→ **EXERCISE AIM**
Print all entries precisely as they are written.

Top of THE RECORDS

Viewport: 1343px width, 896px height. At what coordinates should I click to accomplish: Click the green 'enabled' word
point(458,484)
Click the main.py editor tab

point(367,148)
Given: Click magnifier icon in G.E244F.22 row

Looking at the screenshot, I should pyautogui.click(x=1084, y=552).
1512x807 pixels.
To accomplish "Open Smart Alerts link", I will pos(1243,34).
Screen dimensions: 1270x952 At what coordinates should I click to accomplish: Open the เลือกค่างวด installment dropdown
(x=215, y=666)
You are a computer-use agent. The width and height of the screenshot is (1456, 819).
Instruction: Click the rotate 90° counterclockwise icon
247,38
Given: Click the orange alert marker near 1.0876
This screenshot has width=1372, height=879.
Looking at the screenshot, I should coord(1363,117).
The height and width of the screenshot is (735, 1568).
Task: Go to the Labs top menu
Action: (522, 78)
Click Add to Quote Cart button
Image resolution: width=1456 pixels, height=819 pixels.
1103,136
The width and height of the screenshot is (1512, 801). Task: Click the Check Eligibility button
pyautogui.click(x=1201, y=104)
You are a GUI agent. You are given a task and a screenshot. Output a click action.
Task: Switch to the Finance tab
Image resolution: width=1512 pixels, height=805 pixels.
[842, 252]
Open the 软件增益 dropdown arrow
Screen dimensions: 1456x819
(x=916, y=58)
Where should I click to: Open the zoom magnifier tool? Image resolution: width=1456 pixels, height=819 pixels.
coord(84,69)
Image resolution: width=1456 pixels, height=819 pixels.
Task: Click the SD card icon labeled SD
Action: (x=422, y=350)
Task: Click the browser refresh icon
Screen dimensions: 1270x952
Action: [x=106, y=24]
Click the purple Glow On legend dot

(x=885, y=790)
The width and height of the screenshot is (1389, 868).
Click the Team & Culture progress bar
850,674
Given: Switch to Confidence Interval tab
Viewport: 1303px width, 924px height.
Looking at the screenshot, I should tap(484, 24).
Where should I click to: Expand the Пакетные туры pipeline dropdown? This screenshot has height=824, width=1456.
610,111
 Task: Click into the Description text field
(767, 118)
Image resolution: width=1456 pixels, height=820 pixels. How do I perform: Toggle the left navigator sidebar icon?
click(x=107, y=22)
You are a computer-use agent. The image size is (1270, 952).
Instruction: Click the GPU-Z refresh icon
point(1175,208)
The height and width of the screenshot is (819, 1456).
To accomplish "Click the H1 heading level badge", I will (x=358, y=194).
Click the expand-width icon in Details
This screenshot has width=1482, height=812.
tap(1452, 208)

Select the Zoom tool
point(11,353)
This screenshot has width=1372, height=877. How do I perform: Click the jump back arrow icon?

Bottom of THE RECORDS

→ **RESPONSE FOR THIS EXERCISE**
Viewport: 1343px width, 896px height. At what coordinates should I click to accomplish: Click the green 'enabled' word
point(458,484)
Click the main.py editor tab

point(367,148)
Given: Click magnifier icon in G.E244F.22 row

Looking at the screenshot, I should pyautogui.click(x=1084, y=552).
1512x807 pixels.
To accomplish "Open Smart Alerts link", I will pos(1243,34).
Screen dimensions: 1270x952 At what coordinates should I click to accomplish: Open the เลือกค่างวด installment dropdown
(x=215, y=666)
You are a computer-use agent. The width and height of the screenshot is (1456, 819).
Instruction: Click the rotate 90° counterclockwise icon
247,38
Given: Click the orange alert marker near 1.0876
This screenshot has width=1372, height=879.
Looking at the screenshot, I should coord(1363,117).
The height and width of the screenshot is (735, 1568).
Task: Go to the Labs top menu
Action: (522, 78)
Click Add to Quote Cart button
Image resolution: width=1456 pixels, height=819 pixels.
1103,136
The width and height of the screenshot is (1512, 801). Task: Click the Check Eligibility button
pyautogui.click(x=1201, y=104)
You are a GUI agent. You are given a task and a screenshot. Output a click action.
Task: Switch to the Finance tab
Image resolution: width=1512 pixels, height=805 pixels.
[842, 252]
Open the 软件增益 dropdown arrow
Screen dimensions: 1456x819
(x=916, y=58)
Where should I click to: Open the zoom magnifier tool? Image resolution: width=1456 pixels, height=819 pixels.
coord(84,69)
Image resolution: width=1456 pixels, height=819 pixels.
Task: Click the SD card icon labeled SD
Action: (x=422, y=350)
Task: Click the browser refresh icon
Screen dimensions: 1270x952
Action: [x=106, y=24]
Click the purple Glow On legend dot

(x=885, y=790)
The width and height of the screenshot is (1389, 868).
Click the Team & Culture progress bar
850,674
Given: Switch to Confidence Interval tab
Viewport: 1303px width, 924px height.
Looking at the screenshot, I should tap(484, 24).
Where should I click to: Expand the Пакетные туры pipeline dropdown? This screenshot has height=824, width=1456.
610,111
 Task: Click into the Description text field
(767, 118)
Image resolution: width=1456 pixels, height=820 pixels. How do I perform: Toggle the left navigator sidebar icon?
click(x=107, y=22)
You are a computer-use agent. The image size is (1270, 952).
Instruction: Click the GPU-Z refresh icon
point(1175,208)
The height and width of the screenshot is (819, 1456).
To accomplish "Click the H1 heading level badge", I will (x=358, y=194).
Click the expand-width icon in Details
This screenshot has width=1482, height=812.
tap(1452, 208)

Select the Zoom tool
point(11,353)
This screenshot has width=1372, height=877. How do I perform: Click the jump back arrow icon?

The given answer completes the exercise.